Seorang Muslim yang Baik
Muslim adalah sebutan bagi seorang yang menyerahkan dirinya pada jalan keselamatan, yaitu jalan tauhid dan ketundukan pada Allah SWT dan berlepas diri dari perbuatan syirik. Berislam, tentunya tidak hanya sekedar identitas, tapi perlu adanya pembuktian sebagai tolak ukurnya. Ukuran dan kriterianya tidak lain adalah rukun Islam yang sekaligus sebagai pondasi dasar Islam (ushul).

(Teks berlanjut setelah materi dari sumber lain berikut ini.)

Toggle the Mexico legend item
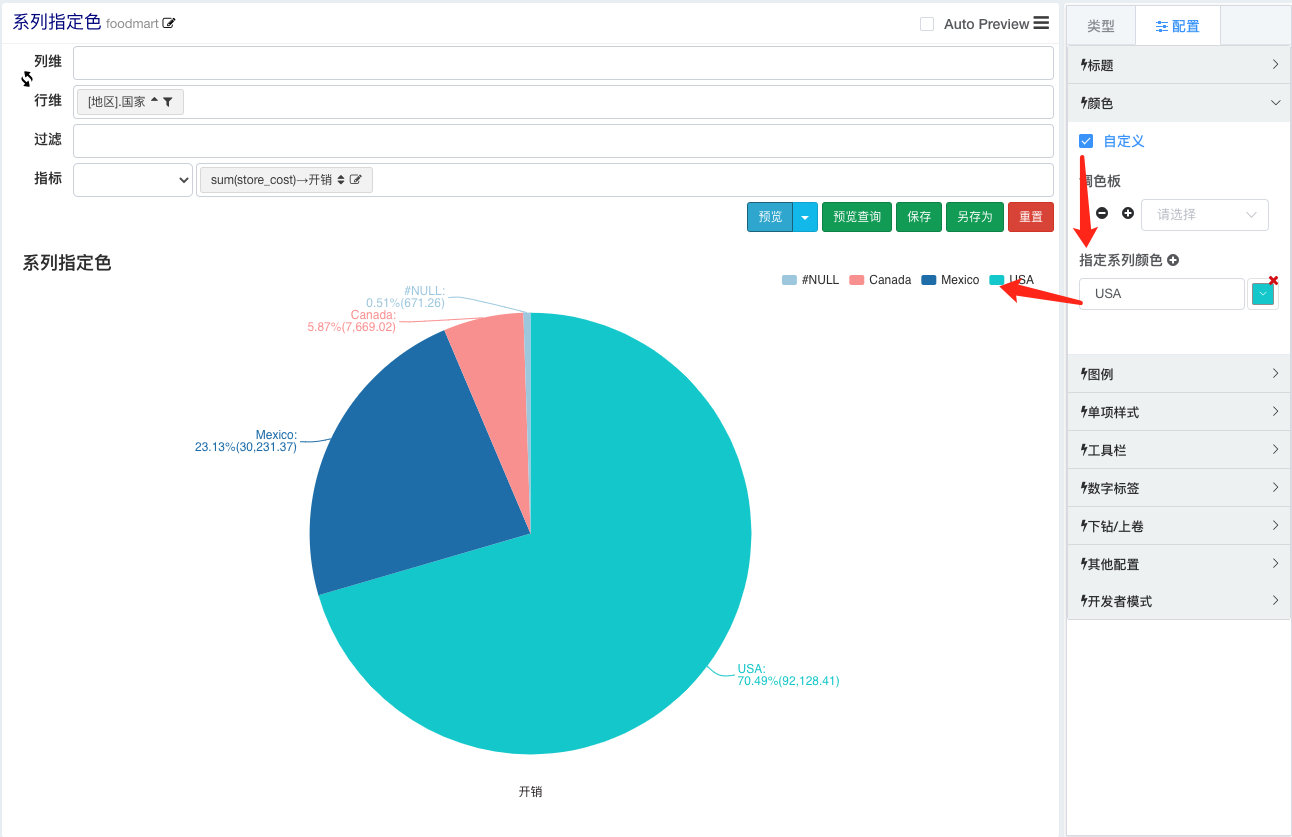Image resolution: width=1292 pixels, height=837 pixels. [x=950, y=280]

Bagi orang yang beriman dan berbekal(berilmu), tentu ada alasan kenapa Allah SWT sampai menegaskan:
إِنَّ الدِّينَ عِنْدَ اللَّهِ الْإِسْلَامُ
“Sesungguhnya agama (yang diridhai) di sisi Allah hanyalah Islam” (Q.S. Ali Imran/3: 119 )
Seorang muslim yang baik adalah mereka yang mampu menjadi manfaat bagi sesamanya. Namun, sebelum memberikan manfaat yang banyak untuk sesama, ia juga harus mampu berdaya dan bebas merdeka untuk mengarahkan hidupnya. Beberapa hal yang wajib seorang muslim persiapkan untuk menjadi muslim yang baik :
1. Istiqomah dalam Beribadah
وَمَا خَلَقْتُ الْجِنَّ وَالْاِنْسَ اِلَّا لِيَعْبُدُوْنِ ٥
“Aku tidak menciptakan jin dan manusia melainkan agar mereka beribadah kepada-Ku” (QS: Az-Zariyat : 56)
Manusia diciptakan oleh Allah untuk beribadah dan tunduk kepada aturan-Nya. Muslim yang baik adalah mereka yang bisa melakukan ibadah dengan aman dan nyaman, tanpa ada ancaman yang menyertainya. Serta yang terpenting adalah istiqomah.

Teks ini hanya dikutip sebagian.